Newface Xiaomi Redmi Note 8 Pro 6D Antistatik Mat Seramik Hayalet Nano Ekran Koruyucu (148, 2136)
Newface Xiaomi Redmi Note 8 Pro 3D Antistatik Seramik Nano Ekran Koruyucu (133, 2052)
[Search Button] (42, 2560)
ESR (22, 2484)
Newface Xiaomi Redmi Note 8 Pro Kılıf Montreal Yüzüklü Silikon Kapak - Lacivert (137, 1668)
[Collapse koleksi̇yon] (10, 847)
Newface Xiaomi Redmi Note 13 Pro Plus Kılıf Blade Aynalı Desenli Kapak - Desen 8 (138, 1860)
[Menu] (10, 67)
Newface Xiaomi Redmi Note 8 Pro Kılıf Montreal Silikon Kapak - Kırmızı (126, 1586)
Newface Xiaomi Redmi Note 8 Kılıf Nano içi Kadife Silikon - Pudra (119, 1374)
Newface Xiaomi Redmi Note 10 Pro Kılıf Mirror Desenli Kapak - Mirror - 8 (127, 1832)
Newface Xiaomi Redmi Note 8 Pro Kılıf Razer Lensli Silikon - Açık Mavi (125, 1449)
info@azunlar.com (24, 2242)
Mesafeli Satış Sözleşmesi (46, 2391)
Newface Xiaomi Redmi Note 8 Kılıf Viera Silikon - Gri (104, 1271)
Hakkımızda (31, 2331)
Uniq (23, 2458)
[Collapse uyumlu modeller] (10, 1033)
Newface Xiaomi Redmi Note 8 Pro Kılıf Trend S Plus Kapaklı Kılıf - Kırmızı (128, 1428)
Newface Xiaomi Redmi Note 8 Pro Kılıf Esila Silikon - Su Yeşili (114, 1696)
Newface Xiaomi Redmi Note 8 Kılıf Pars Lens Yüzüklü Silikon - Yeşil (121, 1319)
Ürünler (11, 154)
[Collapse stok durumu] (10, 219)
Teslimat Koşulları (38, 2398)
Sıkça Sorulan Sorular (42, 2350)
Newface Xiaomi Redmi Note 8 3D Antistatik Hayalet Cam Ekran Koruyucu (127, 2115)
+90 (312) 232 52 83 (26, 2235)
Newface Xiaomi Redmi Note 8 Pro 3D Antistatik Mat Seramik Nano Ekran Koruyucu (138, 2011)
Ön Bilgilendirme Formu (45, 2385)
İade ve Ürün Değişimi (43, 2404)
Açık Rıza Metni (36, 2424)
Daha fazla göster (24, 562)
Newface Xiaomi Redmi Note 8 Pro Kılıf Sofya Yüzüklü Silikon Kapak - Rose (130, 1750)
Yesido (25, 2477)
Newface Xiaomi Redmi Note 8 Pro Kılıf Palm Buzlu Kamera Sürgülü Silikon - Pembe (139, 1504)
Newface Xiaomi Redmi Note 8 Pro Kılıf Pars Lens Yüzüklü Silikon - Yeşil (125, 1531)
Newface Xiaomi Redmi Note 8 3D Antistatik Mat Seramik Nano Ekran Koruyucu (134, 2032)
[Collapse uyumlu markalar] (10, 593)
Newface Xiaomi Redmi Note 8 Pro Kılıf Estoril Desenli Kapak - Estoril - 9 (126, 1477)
§
Select every line above that contains the word "Koruyucu", and copy it.

Newface Xiaomi Redmi Note 8 Pro 6D Antistatik Mat Seramik Hayalet Nano Ekran Koruyucu (148, 2136)
Newface Xiaomi Redmi Note 8 Pro 3D Antistatik Seramik Nano Ekran Koruyucu (133, 2052)
Newface Xiaomi Redmi Note 8 3D Antistatik Hayalet Cam Ekran Koruyucu (127, 2115)
Newface Xiaomi Redmi Note 8 Pro 3D Antistatik Mat Seramik Nano Ekran Koruyucu (138, 2011)
Newface Xiaomi Redmi Note 8 3D Antistatik Mat Seramik Nano Ekran Koruyucu (134, 2032)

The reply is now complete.